Perfect your mechanics by beginning each range session with facing drills, advises Doug Prichard, an instructor at Sportsman’s All-Weather All-Terrain Marksmanship at FTW Ranch in Barksdale, Texas. Face the target, adopt a position, pop the gun to your shoulder and aim at the target. Do this for each position. Dry-fire, or more accurately, dry-practice, is key to muscle memory. Relax, think about the fundamentals of marksmanship and the shooting positions you want to rehearse before loading the gun.

Pay attention to the operation of your rifle’s action. With minimal practice, you can work the bolt and reload the chamber while maintaining any firing position.

Focus intently on the front sight post or reticle as the trigger breaks. Don’t look at or aim at the entire target or animal. “Pick a point on that target, or that animal,” says New. “You can easily reduce group size by simply paying attention to the reticle.”

Targets with vague aiming points help here. Eschew clearly defined grids and bullseyes in lieu of uniform surfaces—a paper grocery bag with a few barely discernible marks on its surface works well. Remember, the game has no grid covering its vital zone, no neon letters that say, “Hit it here.” In the field you must pick a spot, a wrinkle, a patch of hair.

Breathing should be deliberate but natural. Remember to take advantage of the natural respiratory pause.

“As I’m bringing the gun up and taking off the safety,” says Prichard, “I let out that breath. During that natural respiratory pause let out that breath, touch the trigger, take your last breath, let it out and start your trigger squeeze.”

Be sure to squeeze, or press the trigger. Soon a long, deliberate pull should be replaced by a compressed trigger squeeze. Use the middle of the first pad of your index finger. Remember dwell time, that period of time that exists as the bullet travels the length of the barrel: Forget about it and you’ll see poor accuracy downrange.
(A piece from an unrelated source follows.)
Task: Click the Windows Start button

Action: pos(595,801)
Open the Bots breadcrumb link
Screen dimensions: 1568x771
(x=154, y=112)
During follow-through, hold pressure on the trigger for an instant after the gun discharges. Then deliberately remove your finger from the trigger and move to operate the bolt.

You can get away with a little trigger smack at short range, but pulling your head out of the scope will always present a problem.

Remember that follow-through is a continuation of shooting fundamentals throughout recoil. Your eyes need to remain on the sight. You must maintain your cheek weld.

After the shot scan and assess the field. Before you move from your shooting position, keep the gun in your shoulder, lower it a bit, engage the safety if you feel the need, run your trigger finger alongside the trigger well and scan the field over top of your scope. Your eyes and gun should move as one: scan left, muzzle moves left; scan right, muzzle moves right. It does little good to notice a developing situation if you are not prepared to shoot.

Now rise. In most cases we will have ample time to casually “break from character” and climb out of whatever contorted pose we’ve adopted for a shot. It’s the times we don’t that should concern us. Rehearse the right way to break position so climbing to your feet and preparing to move or shoot again becomes second nature.

Do not palm the bolt handle upward with an open hand like you might do on the bench. Sweaty hands have a way of slipping off smooth metal. Work the bolt like you own it. Use the thumb and forefinger of your strong hand to grip, or pinch, the bolt handle. Move the bolt in a two-count motion—open and back, forward and closed. The gun should never leave your shoulder; the sights should remain before your eyes.